Excerpted text.

Appointment in Jerusalem
In the previous session, we had discussed how on the road from Caesar Philippi to Capernaum toward Jerusalem (where Jesus was to be crucified), Jesus had made a prediction about his betrayal, death and resurrection three different times. Three times his disciples had misunderstood or didn’t want to hear his prophesy. Three times he then tried to teach them about discipleship. In the third sequence, James and John asked to sit at Jesus’ right and left hand in his glory, a request Jesus said was not his to grant.
We began session seven with a digression – a story about Elijah and his disciple Elisha (2 Kings 2:2-10). On the road from Gilgal to Bethel to Jericho to the Jordan (where Elijah was to be taken up in a whirlwind), Elisha was told three times that Elijah will be taken from him by God – told twice by prophets, and the third time by Elijah himself. Twice Elisha hears, but doesn’t want to talk about it. The third time, after they cross the Jordan, he asked Elijah for a double portion of his spirit. Elijah explained that this was a difficult request, not something he could grant on his own, but would depend on how events unfolded. The parallels between this story and that of Jesus on the road to Jerusalem with his disciples are striking.

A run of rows
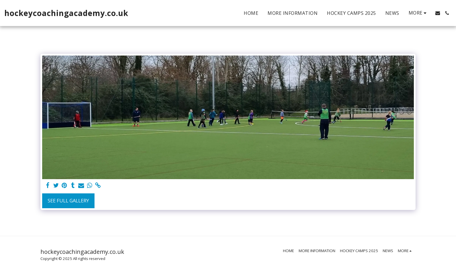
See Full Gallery (68, 200)
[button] (437, 13)
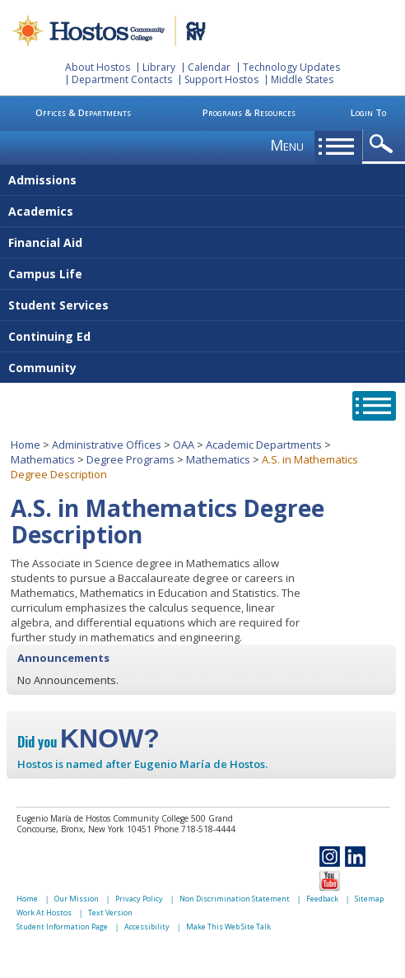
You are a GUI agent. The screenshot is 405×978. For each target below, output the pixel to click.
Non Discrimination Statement (234, 898)
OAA (183, 444)
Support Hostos (221, 79)
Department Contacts (122, 79)
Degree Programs (130, 459)
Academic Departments (264, 444)
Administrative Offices (106, 444)
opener (384, 144)
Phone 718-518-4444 (194, 829)
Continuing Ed (49, 336)
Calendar (209, 67)
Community (42, 367)
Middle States (302, 79)
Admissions (42, 180)
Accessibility (147, 926)
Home (25, 444)
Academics (40, 211)
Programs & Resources (249, 112)
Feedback (322, 898)
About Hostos (97, 67)
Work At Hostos (44, 912)
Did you (88, 742)
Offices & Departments (83, 112)
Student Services (58, 305)
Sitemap (369, 898)
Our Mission (76, 898)
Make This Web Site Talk (228, 926)
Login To (368, 112)
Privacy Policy (139, 898)
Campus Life (45, 274)
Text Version (110, 912)
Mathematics (43, 459)
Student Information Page (62, 926)
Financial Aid (45, 242)
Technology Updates (291, 67)
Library (158, 67)
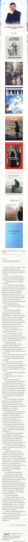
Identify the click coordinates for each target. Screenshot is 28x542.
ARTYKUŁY (16, 251)
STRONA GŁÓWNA (7, 251)
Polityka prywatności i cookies (19, 541)
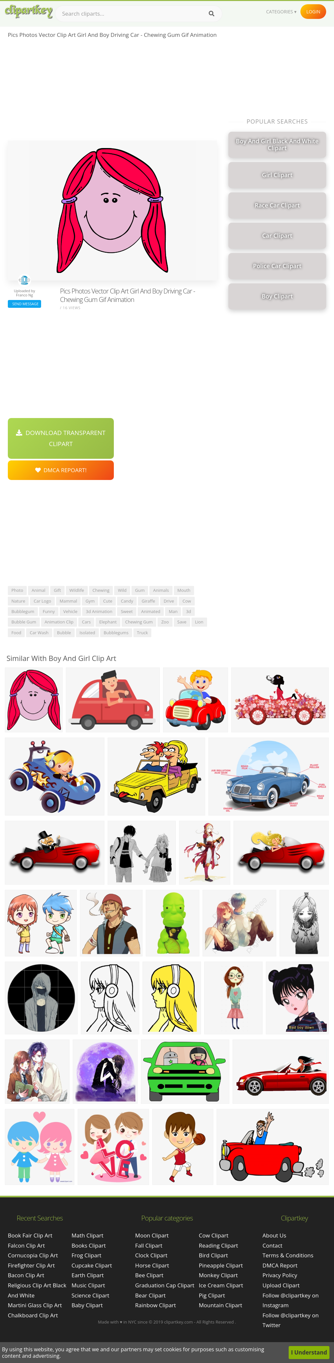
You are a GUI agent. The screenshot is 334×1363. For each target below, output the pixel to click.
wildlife (76, 590)
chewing (101, 590)
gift (57, 590)
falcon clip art (26, 1245)
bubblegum (22, 611)
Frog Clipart (86, 1255)
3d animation (99, 611)
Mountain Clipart (220, 1305)
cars (86, 622)
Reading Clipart (218, 1245)
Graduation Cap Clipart (164, 1285)
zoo (165, 622)
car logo (42, 601)
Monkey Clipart (218, 1275)
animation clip (59, 622)
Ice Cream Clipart (221, 1285)
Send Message (24, 303)
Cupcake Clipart (91, 1265)
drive (169, 601)
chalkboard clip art (33, 1315)
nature (18, 601)
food (16, 633)
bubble (64, 633)
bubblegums (116, 633)
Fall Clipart (148, 1245)
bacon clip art (26, 1275)
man (173, 611)
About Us (274, 1235)
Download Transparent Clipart (60, 438)
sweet (126, 611)
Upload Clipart (281, 1285)
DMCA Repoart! (61, 470)
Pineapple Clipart (221, 1265)
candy (127, 601)
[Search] (211, 13)
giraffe (148, 601)
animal (38, 590)
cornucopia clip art (33, 1255)
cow (186, 601)
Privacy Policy (280, 1275)
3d (188, 611)
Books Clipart (88, 1245)
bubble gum (23, 622)
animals (161, 590)
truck (142, 633)
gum (139, 590)
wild (122, 590)
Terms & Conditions (288, 1255)
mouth (183, 590)
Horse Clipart (152, 1265)
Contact (272, 1245)
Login (313, 11)
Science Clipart (90, 1295)
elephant (108, 622)
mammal (68, 601)
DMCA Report (280, 1265)
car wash (39, 633)
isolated (87, 633)
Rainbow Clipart (155, 1305)
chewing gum (139, 622)
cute (107, 601)
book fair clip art (30, 1235)
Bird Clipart (213, 1255)
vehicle (70, 611)
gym (90, 601)
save (182, 622)
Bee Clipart (149, 1275)
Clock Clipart (151, 1255)
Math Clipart (87, 1235)
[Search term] (138, 13)
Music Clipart (88, 1285)
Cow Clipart (214, 1235)
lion (199, 622)
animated (150, 611)
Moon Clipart (152, 1235)
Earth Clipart (87, 1275)
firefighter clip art (31, 1265)
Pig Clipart (212, 1295)
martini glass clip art (35, 1305)
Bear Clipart (150, 1295)
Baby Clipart (87, 1305)
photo (17, 590)
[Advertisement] (112, 91)
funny (49, 611)
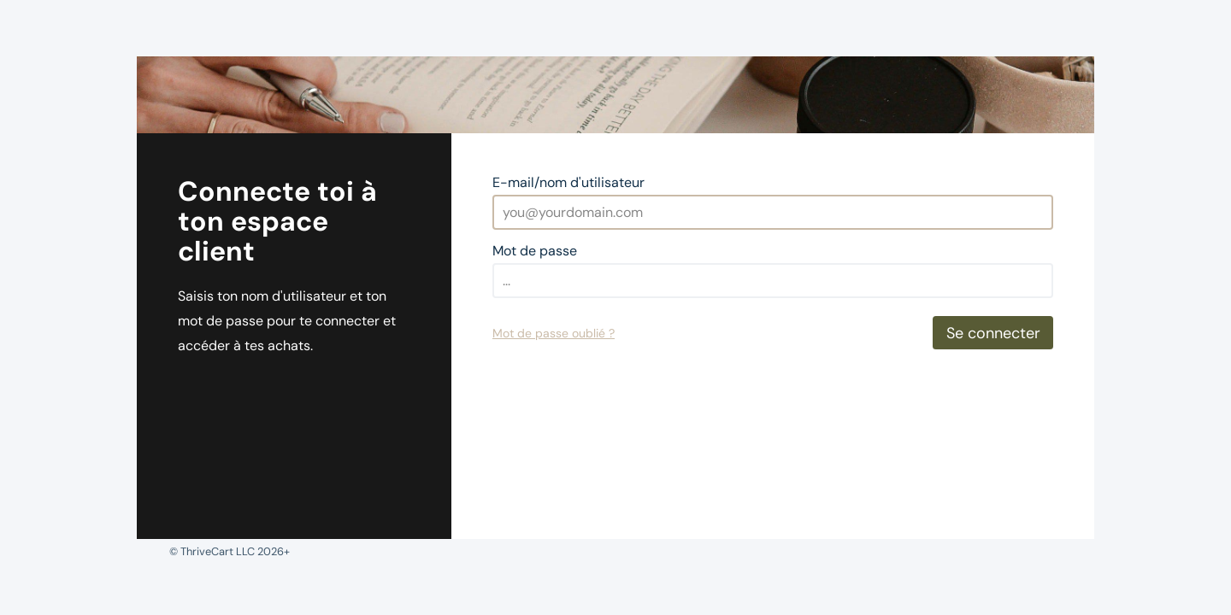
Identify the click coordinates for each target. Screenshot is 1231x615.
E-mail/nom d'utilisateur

Exercise instructions.
1. Decide whether each statement below agrees with the Jerusalem passage. Answer yes or no for each, and quote the words from the passage that settle it.
(a) James and John asked to sit at Jesus’ right and left hand.
(b) All three times, Elisha was told by Elijah himself that Elijah would be taken from him.
(c) Elisha asked for a double portion of Elijah’s spirit after they crossed the Jordan.
2. According to the Jerusalem passage, which places lay along the road traveled by Elijah and Elisha?

Full solutions.
1.
(a) Yes: "James and John asked to sit at Jesus’ right and left hand in his glory"
(b) No: "told twice by prophets, and the third time by Elijah himself"
(c) Yes: "The third time, after they cross the Jordan, he asked Elijah for a double portion of his spirit."

2. Gilgal, Bethel, Jericho and the Jordan.